Anyway, Bull wrote largely for the newfangled musical
instrument called the virginal, a kind of early harpsichord and a precursor of
the present-day piano. And he didn’t just write what everyone else was writing;
he wrote new, daring, experimental tunes. Maybe it was partly because of his
avant-garde musical style and partly because of his libertine lifestyle that
Bull fled England in 1613. Certainly, though, his music doesn’t sound all that
unconventional to us today; times change.
Bull’s keyboard music as represented on this disc runs
high to galliards, spirited dances for two persons often written in triple
rhythm, and various other slower, nimble, contrapuntal melodies, some serious,
some religious, some whimsical. Of the twenty tracks on the disc, Bull wrote
thirteen. The other numbers represent the work of Thomas Tomkins (1572-1656),
William Byrd (1543-1623), John Blitheman (c. 1525-1591), Orlando Gibbons
(1583-1625), and John Redford (d. 1547). The interesting thing to note is that
none of it sounds as though it comes from the sixteenth or seventeenth
centuries, at least not as Feinberg plays it. It sounds much later, much more
inventive, even Romantic. Bull was, indeed, ahead of his time.

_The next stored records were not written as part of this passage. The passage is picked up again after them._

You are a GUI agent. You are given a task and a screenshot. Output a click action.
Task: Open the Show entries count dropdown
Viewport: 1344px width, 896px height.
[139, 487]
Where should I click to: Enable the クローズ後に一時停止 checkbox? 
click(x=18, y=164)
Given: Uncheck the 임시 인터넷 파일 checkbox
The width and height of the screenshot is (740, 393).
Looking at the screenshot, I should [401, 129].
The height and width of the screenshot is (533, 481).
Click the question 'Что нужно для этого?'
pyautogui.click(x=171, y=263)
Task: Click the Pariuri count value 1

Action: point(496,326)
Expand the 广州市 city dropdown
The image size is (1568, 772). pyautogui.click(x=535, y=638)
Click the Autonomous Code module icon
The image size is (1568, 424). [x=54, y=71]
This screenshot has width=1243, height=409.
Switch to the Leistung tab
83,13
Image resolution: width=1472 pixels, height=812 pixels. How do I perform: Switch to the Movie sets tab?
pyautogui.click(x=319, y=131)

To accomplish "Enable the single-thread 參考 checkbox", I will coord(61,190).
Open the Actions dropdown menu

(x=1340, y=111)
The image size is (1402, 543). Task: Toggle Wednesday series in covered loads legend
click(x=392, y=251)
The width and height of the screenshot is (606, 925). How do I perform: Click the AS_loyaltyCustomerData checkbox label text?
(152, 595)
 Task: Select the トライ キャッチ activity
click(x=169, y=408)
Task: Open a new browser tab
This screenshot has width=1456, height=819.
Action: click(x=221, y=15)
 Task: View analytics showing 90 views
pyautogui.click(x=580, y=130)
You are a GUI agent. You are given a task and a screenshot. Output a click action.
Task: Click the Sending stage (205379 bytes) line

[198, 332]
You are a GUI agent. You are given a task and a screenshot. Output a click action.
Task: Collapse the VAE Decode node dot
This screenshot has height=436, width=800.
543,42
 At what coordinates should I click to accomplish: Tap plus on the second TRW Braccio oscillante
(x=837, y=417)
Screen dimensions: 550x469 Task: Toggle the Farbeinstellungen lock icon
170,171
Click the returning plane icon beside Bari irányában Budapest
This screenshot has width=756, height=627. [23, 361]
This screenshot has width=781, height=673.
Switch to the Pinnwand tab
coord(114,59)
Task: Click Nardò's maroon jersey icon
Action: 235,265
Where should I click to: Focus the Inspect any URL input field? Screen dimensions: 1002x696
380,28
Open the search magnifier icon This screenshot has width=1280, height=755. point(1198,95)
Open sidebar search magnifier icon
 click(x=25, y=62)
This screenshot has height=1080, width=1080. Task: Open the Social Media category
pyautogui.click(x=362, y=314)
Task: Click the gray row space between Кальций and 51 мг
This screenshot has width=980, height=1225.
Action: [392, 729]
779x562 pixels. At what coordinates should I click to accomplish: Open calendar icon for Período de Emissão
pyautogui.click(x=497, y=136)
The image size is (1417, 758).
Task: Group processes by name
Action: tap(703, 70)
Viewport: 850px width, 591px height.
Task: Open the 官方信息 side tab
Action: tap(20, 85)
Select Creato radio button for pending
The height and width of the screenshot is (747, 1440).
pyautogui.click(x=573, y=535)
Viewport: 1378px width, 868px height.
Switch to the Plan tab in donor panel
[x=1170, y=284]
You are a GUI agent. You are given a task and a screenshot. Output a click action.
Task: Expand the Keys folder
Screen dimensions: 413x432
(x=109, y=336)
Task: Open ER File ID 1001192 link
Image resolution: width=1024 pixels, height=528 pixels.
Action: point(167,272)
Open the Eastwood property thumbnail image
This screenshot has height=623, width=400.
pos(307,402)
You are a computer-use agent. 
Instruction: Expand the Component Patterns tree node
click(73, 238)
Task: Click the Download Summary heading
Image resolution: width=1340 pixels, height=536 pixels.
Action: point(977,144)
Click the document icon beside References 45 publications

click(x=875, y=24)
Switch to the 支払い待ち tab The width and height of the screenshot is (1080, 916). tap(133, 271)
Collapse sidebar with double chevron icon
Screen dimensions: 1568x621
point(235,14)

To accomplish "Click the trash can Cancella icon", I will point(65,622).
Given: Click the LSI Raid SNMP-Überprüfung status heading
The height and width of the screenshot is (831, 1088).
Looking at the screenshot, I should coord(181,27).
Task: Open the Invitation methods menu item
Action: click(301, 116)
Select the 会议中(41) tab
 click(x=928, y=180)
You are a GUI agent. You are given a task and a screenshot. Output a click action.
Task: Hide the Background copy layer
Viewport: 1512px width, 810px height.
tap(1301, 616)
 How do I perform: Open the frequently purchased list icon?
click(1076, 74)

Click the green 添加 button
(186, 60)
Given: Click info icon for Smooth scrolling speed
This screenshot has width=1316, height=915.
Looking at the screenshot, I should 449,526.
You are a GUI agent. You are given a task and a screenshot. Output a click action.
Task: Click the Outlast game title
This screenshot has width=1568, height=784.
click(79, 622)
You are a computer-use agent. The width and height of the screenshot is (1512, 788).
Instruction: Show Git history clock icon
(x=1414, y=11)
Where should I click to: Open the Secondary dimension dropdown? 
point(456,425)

Alan Feinberg’s piano playing is smooth, mellow, dexterous,
masterly, and although virtuosic at times, never ostentatious. You could say
it’s comfortably cozy and inviting. He allows Bull’s ornamentation to speak for
itself while maintaining a firm, flowing grasp of the music. There was no
reason for him to have turned this into the Feinberg show; it’s Bull who’s
clearly on display throughout. Of course, it might have been fun to hear Mr.
Feinberg perform these pieces on an actual, period virginal, but this is, after
all, a Steinway & Sons recording so he plays everything on a Steinway Model
D grand piano. As Feinberg says above, that was a challenge of adaptation, yet
it’s one he obviously overcame with little difficulty. The program and the
playing provide something different and something most engaging.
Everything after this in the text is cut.